__Source excerpt__:
========================================

July 5 marks a memorable date for all Venezuelans, regardless of their political affiliation. It's the day that Venezuela declared its independence from the Kingdom of Spain in 1811.
But while all Venezuelans can agree on that celebration, which is an unobjectionable historical fact, Chavistas feel that since 1999, when Hugo Chavez was elected president, Venezuela can also celebrate the achievement of true sovereignty in addition to its independence. This should also be a celebration for everyone, but I doubt that the Venezuelan right-wing opposition will agree with me. Sovereignty does not seem to be their aspiration.
In the history of Venezuela there were also opponents to the declaration of independence of 1811, who preferred to continue being colonized by Spain. In fact, some enlisted in the ranks of the Spanish armies and fought against their own pro-independence brothers and sisters. Today there are Venezuelans who go to foreign governments requesting political, financial and even military intervention in the internal affairs of Venezuela. That is not in the name of sovereignty. Sovereignty is the authority of a state to govern itself. It is solving domestic problems at home with its own people.

========================================

__Collected material__:
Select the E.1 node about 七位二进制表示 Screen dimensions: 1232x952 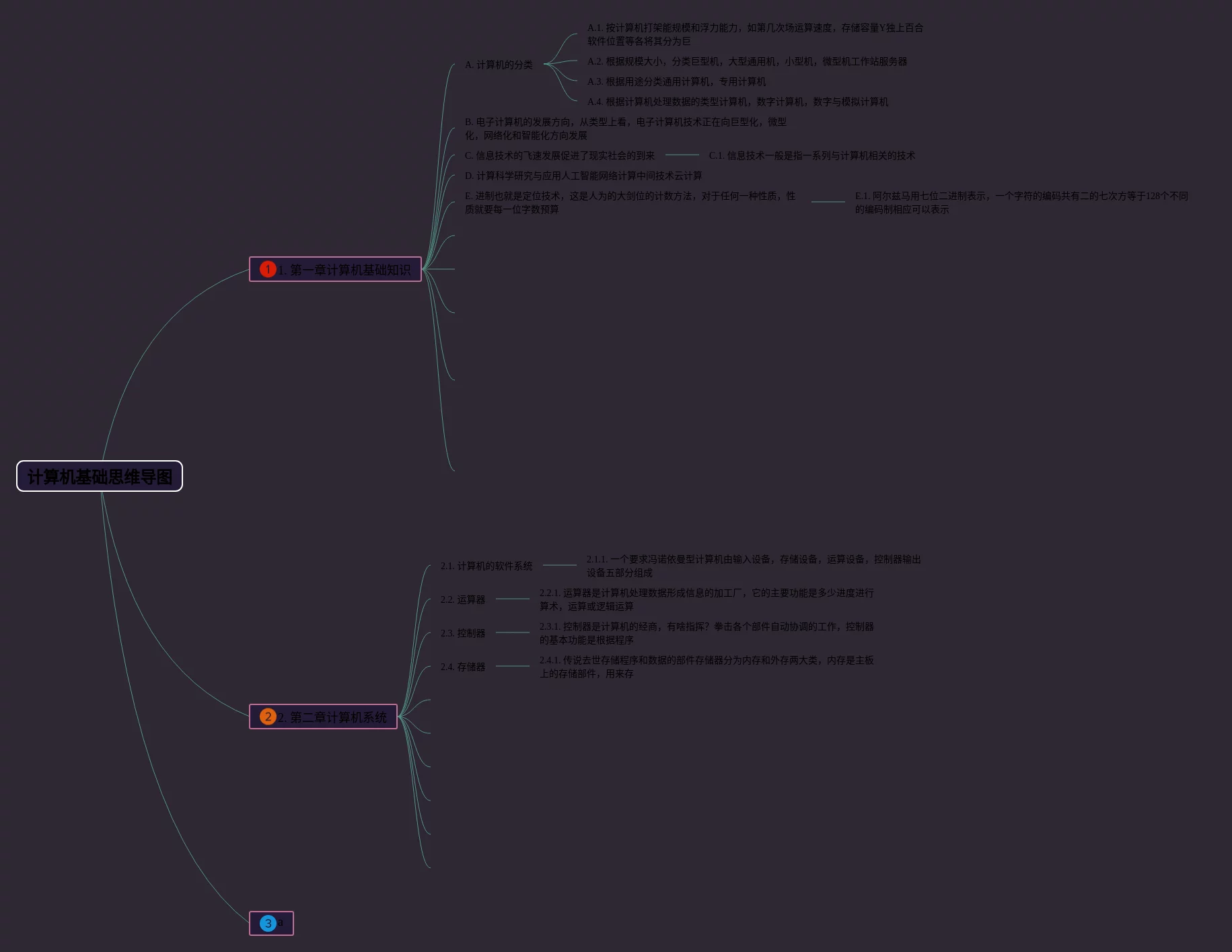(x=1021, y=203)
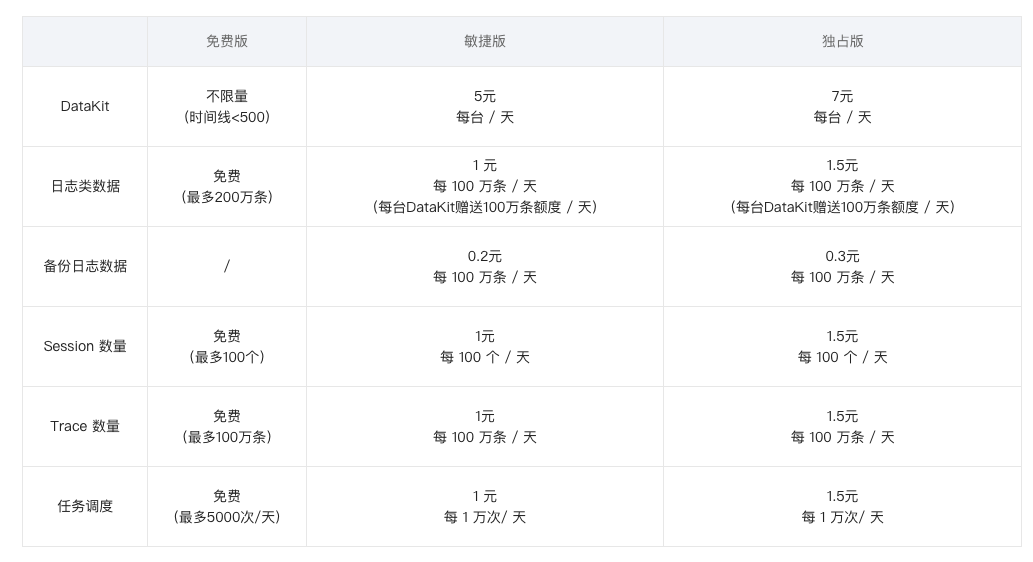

========================================

__Work to be completed__: In the passage on Venezuelan independence, how is sovereignty defined?

__Correct answer__: Sovereignty is the authority of a state to govern itself.